[Opening Provided entries section]

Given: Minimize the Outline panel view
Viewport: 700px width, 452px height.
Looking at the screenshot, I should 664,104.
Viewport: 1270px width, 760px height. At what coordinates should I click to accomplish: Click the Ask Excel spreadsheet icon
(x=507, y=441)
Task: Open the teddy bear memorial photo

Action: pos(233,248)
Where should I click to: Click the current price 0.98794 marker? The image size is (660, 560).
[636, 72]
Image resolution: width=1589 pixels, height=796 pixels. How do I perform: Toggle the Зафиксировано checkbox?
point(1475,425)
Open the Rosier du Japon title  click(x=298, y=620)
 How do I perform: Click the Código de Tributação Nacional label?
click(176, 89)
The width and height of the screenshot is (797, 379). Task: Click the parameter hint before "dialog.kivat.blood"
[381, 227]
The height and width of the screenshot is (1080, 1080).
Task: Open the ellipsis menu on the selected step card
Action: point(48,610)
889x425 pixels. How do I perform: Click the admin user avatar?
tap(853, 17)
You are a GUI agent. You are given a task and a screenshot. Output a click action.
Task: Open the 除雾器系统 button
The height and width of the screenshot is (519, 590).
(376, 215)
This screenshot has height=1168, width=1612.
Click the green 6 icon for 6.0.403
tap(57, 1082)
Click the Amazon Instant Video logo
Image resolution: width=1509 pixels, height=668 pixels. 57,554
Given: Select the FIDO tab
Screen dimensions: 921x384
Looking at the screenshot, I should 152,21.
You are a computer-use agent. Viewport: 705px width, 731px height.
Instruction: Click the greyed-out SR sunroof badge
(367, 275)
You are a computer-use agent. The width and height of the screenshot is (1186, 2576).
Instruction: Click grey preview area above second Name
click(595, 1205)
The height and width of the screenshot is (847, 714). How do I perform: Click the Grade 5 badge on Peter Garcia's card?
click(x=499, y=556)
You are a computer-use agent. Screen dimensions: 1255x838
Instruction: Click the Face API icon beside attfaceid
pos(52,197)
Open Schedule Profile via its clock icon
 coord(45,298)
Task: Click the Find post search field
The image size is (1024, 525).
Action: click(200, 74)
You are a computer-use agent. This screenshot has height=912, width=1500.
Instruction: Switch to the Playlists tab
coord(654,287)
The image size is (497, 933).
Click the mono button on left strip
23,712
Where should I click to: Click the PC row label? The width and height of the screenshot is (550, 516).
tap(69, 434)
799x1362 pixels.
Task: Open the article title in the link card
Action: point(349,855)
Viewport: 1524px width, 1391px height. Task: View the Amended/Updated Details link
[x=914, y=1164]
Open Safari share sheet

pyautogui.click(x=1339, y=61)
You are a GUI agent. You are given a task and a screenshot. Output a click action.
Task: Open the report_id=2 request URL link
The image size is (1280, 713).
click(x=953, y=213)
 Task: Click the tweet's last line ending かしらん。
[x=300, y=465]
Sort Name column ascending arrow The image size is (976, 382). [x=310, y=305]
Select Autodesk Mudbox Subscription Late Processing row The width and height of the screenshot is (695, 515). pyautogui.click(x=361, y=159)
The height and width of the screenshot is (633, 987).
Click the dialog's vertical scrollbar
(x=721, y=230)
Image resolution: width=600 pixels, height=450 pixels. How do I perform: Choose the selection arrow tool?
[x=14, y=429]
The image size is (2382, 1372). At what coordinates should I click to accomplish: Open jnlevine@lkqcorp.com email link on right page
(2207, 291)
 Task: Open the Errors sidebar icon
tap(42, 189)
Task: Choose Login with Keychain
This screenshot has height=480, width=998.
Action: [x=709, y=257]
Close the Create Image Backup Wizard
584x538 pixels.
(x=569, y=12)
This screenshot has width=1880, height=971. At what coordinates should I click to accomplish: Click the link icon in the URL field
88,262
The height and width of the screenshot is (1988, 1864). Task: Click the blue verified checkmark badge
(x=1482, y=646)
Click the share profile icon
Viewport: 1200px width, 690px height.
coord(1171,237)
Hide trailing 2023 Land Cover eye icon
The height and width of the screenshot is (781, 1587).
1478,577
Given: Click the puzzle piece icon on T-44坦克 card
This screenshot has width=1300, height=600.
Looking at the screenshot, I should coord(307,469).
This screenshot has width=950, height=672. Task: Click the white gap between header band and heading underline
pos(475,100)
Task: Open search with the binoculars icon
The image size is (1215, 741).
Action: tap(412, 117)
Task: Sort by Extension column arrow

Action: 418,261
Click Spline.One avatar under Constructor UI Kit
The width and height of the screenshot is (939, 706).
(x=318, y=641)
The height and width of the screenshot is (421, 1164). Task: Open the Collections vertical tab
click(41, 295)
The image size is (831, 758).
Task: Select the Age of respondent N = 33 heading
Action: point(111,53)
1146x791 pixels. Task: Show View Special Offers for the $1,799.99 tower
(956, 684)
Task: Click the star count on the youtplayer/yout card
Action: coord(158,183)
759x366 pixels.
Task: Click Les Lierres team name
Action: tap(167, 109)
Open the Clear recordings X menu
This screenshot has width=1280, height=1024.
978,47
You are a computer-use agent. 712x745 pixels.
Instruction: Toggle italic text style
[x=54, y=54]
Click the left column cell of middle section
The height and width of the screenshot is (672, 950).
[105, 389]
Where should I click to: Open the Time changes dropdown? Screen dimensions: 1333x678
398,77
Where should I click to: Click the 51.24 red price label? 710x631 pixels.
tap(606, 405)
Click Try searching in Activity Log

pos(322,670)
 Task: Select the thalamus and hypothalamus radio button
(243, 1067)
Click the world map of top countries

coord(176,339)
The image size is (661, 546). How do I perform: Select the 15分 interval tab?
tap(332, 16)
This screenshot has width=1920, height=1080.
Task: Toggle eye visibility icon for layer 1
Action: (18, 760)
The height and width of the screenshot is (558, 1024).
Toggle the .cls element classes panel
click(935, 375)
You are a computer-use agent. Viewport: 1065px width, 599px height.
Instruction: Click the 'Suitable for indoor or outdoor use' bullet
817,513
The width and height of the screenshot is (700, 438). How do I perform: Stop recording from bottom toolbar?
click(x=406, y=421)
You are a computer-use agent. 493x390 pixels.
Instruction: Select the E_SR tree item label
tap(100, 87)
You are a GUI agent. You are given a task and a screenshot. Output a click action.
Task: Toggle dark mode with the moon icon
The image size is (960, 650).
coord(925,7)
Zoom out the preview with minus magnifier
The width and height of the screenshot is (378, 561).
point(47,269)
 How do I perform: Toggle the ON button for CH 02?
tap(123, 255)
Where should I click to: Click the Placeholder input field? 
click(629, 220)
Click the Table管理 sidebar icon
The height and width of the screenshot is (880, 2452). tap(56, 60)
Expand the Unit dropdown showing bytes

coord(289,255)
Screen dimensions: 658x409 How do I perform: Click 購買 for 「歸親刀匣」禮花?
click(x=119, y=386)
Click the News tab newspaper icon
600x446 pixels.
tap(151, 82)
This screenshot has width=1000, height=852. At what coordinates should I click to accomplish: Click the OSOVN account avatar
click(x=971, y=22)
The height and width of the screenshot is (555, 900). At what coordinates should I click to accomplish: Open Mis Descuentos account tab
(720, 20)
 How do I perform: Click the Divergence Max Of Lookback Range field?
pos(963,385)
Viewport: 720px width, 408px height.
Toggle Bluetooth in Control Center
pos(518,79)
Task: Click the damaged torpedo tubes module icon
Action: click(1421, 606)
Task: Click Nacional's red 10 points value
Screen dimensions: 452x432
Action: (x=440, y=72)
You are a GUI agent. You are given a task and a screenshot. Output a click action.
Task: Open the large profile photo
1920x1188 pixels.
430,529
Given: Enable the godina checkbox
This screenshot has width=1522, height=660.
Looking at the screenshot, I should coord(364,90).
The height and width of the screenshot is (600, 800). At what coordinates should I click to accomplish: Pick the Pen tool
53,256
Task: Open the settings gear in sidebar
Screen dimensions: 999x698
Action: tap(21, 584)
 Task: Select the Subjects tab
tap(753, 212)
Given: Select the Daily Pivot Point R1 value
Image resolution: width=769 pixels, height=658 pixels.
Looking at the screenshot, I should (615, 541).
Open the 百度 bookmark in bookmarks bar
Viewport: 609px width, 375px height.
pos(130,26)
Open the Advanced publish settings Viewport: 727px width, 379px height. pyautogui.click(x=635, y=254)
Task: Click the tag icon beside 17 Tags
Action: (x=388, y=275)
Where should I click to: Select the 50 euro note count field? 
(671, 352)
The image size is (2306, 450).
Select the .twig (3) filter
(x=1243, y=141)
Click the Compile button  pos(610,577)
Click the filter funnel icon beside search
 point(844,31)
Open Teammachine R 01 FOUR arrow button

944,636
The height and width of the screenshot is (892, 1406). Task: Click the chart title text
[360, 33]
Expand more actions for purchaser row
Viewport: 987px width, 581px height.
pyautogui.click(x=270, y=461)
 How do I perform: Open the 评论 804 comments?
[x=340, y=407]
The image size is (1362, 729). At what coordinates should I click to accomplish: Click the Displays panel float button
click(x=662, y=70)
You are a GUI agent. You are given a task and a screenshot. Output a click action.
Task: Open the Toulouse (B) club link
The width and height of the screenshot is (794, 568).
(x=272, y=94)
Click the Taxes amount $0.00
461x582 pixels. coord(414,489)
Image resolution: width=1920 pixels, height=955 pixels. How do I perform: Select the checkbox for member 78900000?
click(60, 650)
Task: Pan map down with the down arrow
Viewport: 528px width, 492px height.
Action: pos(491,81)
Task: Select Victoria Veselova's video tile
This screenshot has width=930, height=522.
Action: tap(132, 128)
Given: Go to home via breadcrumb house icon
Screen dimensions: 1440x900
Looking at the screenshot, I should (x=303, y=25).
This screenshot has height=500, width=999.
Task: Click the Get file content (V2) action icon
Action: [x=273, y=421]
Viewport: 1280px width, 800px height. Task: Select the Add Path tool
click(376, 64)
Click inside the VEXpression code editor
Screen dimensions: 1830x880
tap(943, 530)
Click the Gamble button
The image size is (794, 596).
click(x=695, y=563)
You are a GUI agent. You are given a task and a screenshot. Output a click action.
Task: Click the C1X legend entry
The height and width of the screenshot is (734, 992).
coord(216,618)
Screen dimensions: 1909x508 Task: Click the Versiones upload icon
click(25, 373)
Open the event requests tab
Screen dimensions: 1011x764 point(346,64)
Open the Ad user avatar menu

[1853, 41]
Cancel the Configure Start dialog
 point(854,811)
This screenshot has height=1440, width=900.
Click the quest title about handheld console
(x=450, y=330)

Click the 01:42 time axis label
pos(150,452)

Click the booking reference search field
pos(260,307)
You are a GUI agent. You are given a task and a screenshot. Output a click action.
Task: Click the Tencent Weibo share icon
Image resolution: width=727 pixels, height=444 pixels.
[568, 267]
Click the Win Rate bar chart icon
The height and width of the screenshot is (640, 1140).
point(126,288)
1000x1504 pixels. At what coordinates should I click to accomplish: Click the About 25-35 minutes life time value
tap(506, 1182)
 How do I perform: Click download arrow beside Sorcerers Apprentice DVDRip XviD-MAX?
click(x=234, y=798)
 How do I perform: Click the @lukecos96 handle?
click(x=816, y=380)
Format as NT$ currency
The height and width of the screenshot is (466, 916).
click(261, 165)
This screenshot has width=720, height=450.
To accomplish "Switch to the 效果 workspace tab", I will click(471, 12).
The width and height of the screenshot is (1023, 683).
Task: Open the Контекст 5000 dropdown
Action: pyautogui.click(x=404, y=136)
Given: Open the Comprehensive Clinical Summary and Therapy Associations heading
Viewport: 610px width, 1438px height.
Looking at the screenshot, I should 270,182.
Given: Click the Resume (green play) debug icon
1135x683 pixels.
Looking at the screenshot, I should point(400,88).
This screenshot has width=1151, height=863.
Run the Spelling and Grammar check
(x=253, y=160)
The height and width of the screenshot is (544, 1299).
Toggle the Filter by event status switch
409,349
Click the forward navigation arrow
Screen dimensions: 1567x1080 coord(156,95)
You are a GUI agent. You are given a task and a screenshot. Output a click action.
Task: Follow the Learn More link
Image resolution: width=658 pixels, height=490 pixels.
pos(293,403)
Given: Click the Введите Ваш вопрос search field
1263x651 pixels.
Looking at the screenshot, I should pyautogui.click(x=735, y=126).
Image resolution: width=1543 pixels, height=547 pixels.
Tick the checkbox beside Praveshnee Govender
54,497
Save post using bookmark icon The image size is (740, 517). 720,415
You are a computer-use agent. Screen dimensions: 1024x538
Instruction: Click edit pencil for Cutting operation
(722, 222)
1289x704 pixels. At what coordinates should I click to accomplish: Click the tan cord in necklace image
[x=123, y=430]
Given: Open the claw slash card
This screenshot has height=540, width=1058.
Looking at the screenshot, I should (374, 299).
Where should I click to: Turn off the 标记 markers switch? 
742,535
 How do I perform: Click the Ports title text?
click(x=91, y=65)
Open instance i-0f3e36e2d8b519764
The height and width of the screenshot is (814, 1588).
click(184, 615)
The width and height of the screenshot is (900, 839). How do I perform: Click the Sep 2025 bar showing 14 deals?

[Closing Provided entries section]

(Instructions to follow):
All lines above that hold the string "bookmark" should be copied.

(Solved exercise):
Open the 百度 bookmark in bookmarks bar
Save post using bookmark icon The image size is (740, 517). 720,415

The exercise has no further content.